AIM: Turn the lines of the items below into a numbered list, and leave out any blank lines.

--- START SUPPLIED MATERIAL ---

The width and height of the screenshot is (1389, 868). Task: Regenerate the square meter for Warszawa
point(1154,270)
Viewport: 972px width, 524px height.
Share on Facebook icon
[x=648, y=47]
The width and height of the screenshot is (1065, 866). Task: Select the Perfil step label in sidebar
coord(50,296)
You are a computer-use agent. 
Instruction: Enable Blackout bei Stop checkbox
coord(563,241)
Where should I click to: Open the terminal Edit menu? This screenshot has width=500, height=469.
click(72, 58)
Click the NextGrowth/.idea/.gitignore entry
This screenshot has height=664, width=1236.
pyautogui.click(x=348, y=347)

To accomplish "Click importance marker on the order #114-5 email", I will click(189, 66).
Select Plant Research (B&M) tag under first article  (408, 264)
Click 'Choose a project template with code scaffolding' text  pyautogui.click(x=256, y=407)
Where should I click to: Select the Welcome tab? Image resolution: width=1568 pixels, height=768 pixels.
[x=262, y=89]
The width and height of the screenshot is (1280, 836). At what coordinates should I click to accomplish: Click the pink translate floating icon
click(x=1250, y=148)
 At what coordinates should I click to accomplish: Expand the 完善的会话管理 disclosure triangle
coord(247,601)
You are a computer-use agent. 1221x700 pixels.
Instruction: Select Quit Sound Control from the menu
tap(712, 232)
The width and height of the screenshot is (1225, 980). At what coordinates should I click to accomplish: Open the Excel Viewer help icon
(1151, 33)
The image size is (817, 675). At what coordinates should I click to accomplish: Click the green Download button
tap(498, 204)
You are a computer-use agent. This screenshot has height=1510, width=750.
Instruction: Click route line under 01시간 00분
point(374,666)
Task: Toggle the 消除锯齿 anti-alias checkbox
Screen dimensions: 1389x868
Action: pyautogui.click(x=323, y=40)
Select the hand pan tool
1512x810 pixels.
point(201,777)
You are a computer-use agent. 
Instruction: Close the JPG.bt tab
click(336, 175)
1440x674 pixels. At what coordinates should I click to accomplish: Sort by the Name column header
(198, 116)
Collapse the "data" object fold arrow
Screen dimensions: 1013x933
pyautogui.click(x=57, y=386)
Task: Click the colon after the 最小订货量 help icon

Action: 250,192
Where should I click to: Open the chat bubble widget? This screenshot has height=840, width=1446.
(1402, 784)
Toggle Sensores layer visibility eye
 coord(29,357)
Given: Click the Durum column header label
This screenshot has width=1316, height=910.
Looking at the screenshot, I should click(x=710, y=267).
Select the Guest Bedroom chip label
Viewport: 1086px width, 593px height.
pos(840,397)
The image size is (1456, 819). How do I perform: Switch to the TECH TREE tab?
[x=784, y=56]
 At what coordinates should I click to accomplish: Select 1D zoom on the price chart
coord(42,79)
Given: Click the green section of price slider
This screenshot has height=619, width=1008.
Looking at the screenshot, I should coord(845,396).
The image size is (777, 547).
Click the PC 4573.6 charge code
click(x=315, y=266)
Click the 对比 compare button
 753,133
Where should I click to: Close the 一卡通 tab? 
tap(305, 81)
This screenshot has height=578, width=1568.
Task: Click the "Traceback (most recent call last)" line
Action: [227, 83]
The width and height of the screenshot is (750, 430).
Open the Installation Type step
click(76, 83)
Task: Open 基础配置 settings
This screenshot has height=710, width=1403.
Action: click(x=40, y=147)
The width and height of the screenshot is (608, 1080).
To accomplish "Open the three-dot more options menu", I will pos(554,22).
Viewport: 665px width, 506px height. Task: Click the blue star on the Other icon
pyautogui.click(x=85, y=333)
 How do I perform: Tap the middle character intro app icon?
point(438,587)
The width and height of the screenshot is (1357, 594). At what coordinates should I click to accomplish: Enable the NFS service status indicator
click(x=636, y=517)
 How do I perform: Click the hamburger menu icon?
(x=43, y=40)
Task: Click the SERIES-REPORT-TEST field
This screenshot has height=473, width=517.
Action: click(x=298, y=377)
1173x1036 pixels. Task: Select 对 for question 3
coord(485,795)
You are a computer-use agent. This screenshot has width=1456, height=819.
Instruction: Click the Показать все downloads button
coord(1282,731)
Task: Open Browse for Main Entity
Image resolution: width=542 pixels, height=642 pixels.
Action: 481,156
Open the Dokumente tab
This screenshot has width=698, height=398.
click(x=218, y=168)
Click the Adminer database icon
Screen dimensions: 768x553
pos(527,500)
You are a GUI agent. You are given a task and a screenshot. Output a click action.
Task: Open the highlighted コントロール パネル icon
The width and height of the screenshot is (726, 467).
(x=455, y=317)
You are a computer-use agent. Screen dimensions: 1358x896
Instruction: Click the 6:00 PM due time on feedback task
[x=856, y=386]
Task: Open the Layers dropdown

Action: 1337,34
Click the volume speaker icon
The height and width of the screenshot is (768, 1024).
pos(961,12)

--- END SUPPLIED MATERIAL ---

ANSWER FOR THE TASK:
1. The width and height of the screenshot is (1389, 868). Task: Regenerate the square meter for Warszawa
2. point(1154,270)
3. Viewport: 972px width, 524px height.
4. Share on Facebook icon
5. [x=648, y=47]
6. The width and height of the screenshot is (1065, 866). Task: Select the Perfil step label in sidebar
7. coord(50,296)
8. You are a computer-use agent. 
9. Instruction: Enable Blackout bei Stop checkbox
10. coord(563,241)
11. Where should I click to: Open the terminal Edit menu? This screenshot has width=500, height=469.
12. click(72, 58)
13. Click the NextGrowth/.idea/.gitignore entry
14. This screenshot has height=664, width=1236.
15. pyautogui.click(x=348, y=347)
16. To accomplish "Click importance marker on the order #114-5 email", I will click(189, 66).
17. Select Plant Research (B&M) tag under first article  (408, 264)
18. Click 'Choose a project template with code scaffolding' text  pyautogui.click(x=256, y=407)
19. Where should I click to: Select the Welcome tab? Image resolution: width=1568 pixels, height=768 pixels.
20. [x=262, y=89]
21. The width and height of the screenshot is (1280, 836). At what coordinates should I click to accomplish: Click the pink translate floating icon
22. click(x=1250, y=148)
23.  At what coordinates should I click to accomplish: Expand the 完善的会话管理 disclosure triangle
24. coord(247,601)
25. You are a computer-use agent. 1221x700 pixels.
26. Instruction: Select Quit Sound Control from the menu
27. tap(712, 232)
28. The width and height of the screenshot is (1225, 980). At what coordinates should I click to accomplish: Open the Excel Viewer help icon
29. (1151, 33)
30. The image size is (817, 675). At what coordinates should I click to accomplish: Click the green Download button
31. tap(498, 204)
32. You are a computer-use agent. This screenshot has height=1510, width=750.
33. Instruction: Click route line under 01시간 00분
34. point(374,666)
35. Task: Toggle the 消除锯齿 anti-alias checkbox
36. Screen dimensions: 1389x868
37. Action: pyautogui.click(x=323, y=40)
38. Select the hand pan tool
39. 1512x810 pixels.
40. point(201,777)
41. You are a computer-use agent. 
42. Instruction: Close the JPG.bt tab
43. click(336, 175)
44. 1440x674 pixels. At what coordinates should I click to accomplish: Sort by the Name column header
45. (198, 116)
46. Collapse the "data" object fold arrow
47. Screen dimensions: 1013x933
48. pyautogui.click(x=57, y=386)
49. Task: Click the colon after the 最小订货量 help icon
50. Action: 250,192
51. Where should I click to: Open the chat bubble widget? This screenshot has height=840, width=1446.
52. (1402, 784)
53. Toggle Sensores layer visibility eye
54.  coord(29,357)
55. Given: Click the Durum column header label
56. This screenshot has width=1316, height=910.
57. Looking at the screenshot, I should click(x=710, y=267).
58. Select the Guest Bedroom chip label
59. Viewport: 1086px width, 593px height.
60. pos(840,397)
61. The image size is (1456, 819). How do I perform: Switch to the TECH TREE tab?
62. [x=784, y=56]
63.  At what coordinates should I click to accomplish: Select 1D zoom on the price chart
64. coord(42,79)
65. Given: Click the green section of price slider
66. This screenshot has height=619, width=1008.
67. Looking at the screenshot, I should coord(845,396).
68. The image size is (777, 547).
69. Click the PC 4573.6 charge code
70. click(x=315, y=266)
71. Click the 对比 compare button
72.  753,133
73. Where should I click to: Close the 一卡通 tab? 
74. tap(305, 81)
75. This screenshot has height=578, width=1568.
76. Task: Click the "Traceback (most recent call last)" line
77. Action: [227, 83]
78. The width and height of the screenshot is (750, 430).
79. Open the Installation Type step
80. click(76, 83)
81. Task: Open 基础配置 settings
82. This screenshot has height=710, width=1403.
83. Action: click(x=40, y=147)
84. The width and height of the screenshot is (608, 1080).
85. To accomplish "Open the three-dot more options menu", I will pos(554,22).
86. Viewport: 665px width, 506px height. Task: Click the blue star on the Other icon
87. pyautogui.click(x=85, y=333)
88.  How do I perform: Tap the middle character intro app icon?
89. point(438,587)
90. The width and height of the screenshot is (1357, 594). At what coordinates should I click to accomplish: Enable the NFS service status indicator
91. click(x=636, y=517)
92.  How do I perform: Click the hamburger menu icon?
93. (x=43, y=40)
94. Task: Click the SERIES-REPORT-TEST field
95. This screenshot has height=473, width=517.
96. Action: click(x=298, y=377)
97. 1173x1036 pixels. Task: Select 对 for question 3
98. coord(485,795)
99. You are a computer-use agent. This screenshot has width=1456, height=819.
100. Instruction: Click the Показать все downloads button
101. coord(1282,731)
102. Task: Open Browse for Main Entity
103. Image resolution: width=542 pixels, height=642 pixels.
104. Action: 481,156
105. Open the Dokumente tab
106. This screenshot has width=698, height=398.
107. click(x=218, y=168)
108. Click the Adminer database icon
109. Screen dimensions: 768x553
110. pos(527,500)
111. You are a GUI agent. You are given a task and a screenshot. Output a click action.
112. Task: Open the highlighted コントロール パネル icon
113. The width and height of the screenshot is (726, 467).
114. (x=455, y=317)
115. You are a computer-use agent. Screen dimensions: 1358x896
116. Instruction: Click the 6:00 PM due time on feedback task
117. [x=856, y=386]
118. Task: Open the Layers dropdown
119. Action: 1337,34
120. Click the volume speaker icon
121. The height and width of the screenshot is (768, 1024).
122. pos(961,12)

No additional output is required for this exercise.